From the Guidelines
Chalazion treatment typically begins with warm compresses applied to the affected eyelid for 10-15 minutes, 4-6 times daily, as this helps soften the blocked oil and promote drainage, and is recommended based on general medical knowledge and expert opinion 1.
Key Points to Consider
- Gentle eyelid massage after warm compresses can further encourage drainage.
- Keeping the eyelid clean using mild, diluted baby shampoo on a clean washcloth is also important.
- For persistent chalazia, a doctor may prescribe antibiotic-steroid combination eye drops or ointments such as tobramycin/dexamethasone to be applied 2-4 times daily for 1-2 weeks.
- Oral antibiotics like doxycycline (100mg twice daily) might be prescribed if there's significant inflammation or infection.
- If the chalazion doesn't respond to these conservative treatments within 2-4 weeks or is particularly large and bothersome, minor surgical drainage (incision and curettage) may be necessary under local anesthesia.
Rationale for Treatment Approach
The approach to treating chalazia focuses on reducing inflammation and restoring normal gland function, as chalazia form when oil glands in the eyelid become blocked and inflamed, creating a small, painless bump 1.

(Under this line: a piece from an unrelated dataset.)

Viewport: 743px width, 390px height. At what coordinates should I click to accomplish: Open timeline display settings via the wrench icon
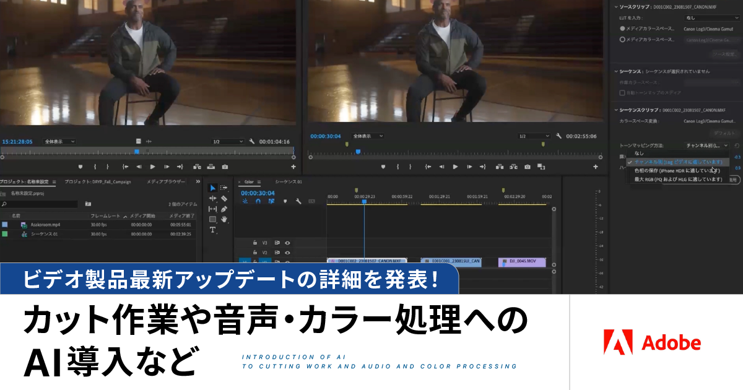[298, 202]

Considerations for Specific Patient Groups
- Elderly patients or those with a history of multiple chalazion excisions should be evaluated for potential underlying conditions such as sebaceous carcinoma, which may present similarly to a chalazion but requires different management 1.

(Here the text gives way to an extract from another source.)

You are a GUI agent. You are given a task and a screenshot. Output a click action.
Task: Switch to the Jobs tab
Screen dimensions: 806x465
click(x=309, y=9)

- Patients with significant inflammation or infection may require oral antibiotics, and those who do not respond to conservative treatments may need minor surgical drainage 1.
From the Research
Treatment Options for Chalazion
- Intralesional triamcinolone acetonide injection: This treatment option has been shown to be effective in achieving lesion regression, with most cases resolving with an average of 1 to 2 injections 2, 3, 4, 5.
- Incision and curettage: This is a conventional treatment option for chalazia, and has been compared to intralesional triamcinolone acetonide injection in several studies, with similar success rates 3, 4, 5.
- Hot compresses: This is a conservative treatment option that has been shown to be less effective than intralesional triamcinolone acetonide injection and incision and curettage 5.
- Thermal cautery: This has been studied as an additional treatment after chalazion surgery, but has been found to have no significant impact on recurrence rates 6.
Factors Affecting Treatment Outcome
- Size of the chalazion: Larger chalazia may require more injections or alternative treatment options 4.
- Presence of blepharitis: Patients with blepharitis may require more injections to achieve resolution 2.
- Location of the chalazion: Chalazia near the lacrimal drainage system may be more suitable for intralesional triamcinolone acetonide injection 3.
Complications and Side Effects
- Intralesional triamcinolone acetonide injection: No significant complications have been reported, including visual loss, subcutaneous fat atrophy, or skin depigmentation changes 2, 3, 5.
- Incision and curettage: May cause more pain and inconvenience compared to intralesional triamcinolone acetonide injection 5.